Special Ops Command Tells Industry: Invest More Money in R&D

By Eric Beidel
A change in spending priorities at the U.S. Special Operations Command may alter the traditional customer-contractor relationship, a senior official said last week. As more money flows into personnel and procurement accounts, less funding will be available for research and development. The upshot is that SOCOM will increasingly be seeking off-the-shelf equipment and will partner with companies that are interested in investing their own money in new technology.
Of particular interest to SOCOM is advanced communications technology and sensors — specifically small, portable devices that don't weigh troops down.

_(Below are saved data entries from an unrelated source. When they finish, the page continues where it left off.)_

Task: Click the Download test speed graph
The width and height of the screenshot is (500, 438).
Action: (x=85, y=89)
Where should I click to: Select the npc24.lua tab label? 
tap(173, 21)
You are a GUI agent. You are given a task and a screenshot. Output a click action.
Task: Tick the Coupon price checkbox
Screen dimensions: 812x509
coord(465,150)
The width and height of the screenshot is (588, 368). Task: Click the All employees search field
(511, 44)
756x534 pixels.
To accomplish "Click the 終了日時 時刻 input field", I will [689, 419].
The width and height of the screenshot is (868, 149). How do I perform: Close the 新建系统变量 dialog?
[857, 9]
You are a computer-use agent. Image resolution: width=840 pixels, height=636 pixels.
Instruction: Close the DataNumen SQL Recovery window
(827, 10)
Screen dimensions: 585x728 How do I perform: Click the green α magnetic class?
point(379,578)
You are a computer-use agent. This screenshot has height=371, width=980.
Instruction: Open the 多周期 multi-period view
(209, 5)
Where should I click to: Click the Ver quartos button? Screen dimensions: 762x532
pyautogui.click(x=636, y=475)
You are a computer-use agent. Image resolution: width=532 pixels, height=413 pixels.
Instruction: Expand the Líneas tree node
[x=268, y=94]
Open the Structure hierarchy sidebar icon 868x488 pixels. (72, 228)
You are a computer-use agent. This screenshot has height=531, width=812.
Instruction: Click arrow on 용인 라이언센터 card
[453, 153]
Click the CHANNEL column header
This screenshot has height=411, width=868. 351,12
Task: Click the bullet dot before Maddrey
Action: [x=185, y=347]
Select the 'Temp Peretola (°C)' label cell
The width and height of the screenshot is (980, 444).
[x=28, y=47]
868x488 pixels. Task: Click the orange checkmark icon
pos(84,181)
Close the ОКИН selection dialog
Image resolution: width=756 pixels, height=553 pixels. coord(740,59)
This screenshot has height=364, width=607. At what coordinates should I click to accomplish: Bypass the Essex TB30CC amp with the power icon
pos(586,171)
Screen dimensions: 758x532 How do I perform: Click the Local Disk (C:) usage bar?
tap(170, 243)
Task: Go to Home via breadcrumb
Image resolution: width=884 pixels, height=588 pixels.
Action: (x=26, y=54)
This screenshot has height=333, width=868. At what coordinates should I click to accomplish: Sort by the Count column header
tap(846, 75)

The command's communications division has begun work on a series of cooperative research-and-development agreements that allow the government to give industry access to people, facilities and test ranges — pretty much anything but cash.
“We’ve got as much money as we need ... but we’ve been spending a lot more money buying stuff and a lot less money investing in [research and development]," said SOCOM Communications Systems Deputy Director Anthony “Tony” Davis at a conference hosted by the Northern Virginia chapter of the Armed Forces Communications and Electronics Association.
The communications division recently began a project to develop handheld blue-force tracking devices, for example. “We’re looking for industry to help us do more of that, especially with sensors,” Davis said. “We’ve got missions in triple-canopy jungles and mountains and caves. There are a lot of places where we have a lot of difficulty getting signal to our friendly force tracking devices.”
SOCOM wants to deliver situational awareness to all troops in the field, Davis explained. That means giving each individual access to full-motion video, with the least amount of equipment possible.
“We’re talking with companies to develop radios / censors / video receivers / blue-force tracking - whatever other capabilities we can put into those devices,” Davis said.
Industry leaders listening to that pitch wondered if SOCOM’s required security levels on tactical communication devices would limit what the private sector could do. Most special operations communication tools demand the highest level of encryption, Type 1. This hinders efforts to acquire products, Davis acknowledged, but there are ongoing discussions to find out where a lower-level or commercial-grade encryption could be used without too much risk.
“Obviously, we like our data as secure as we can make it,” he said, “but in some cases we’re willing to trade off some of that security for operational flexibility.”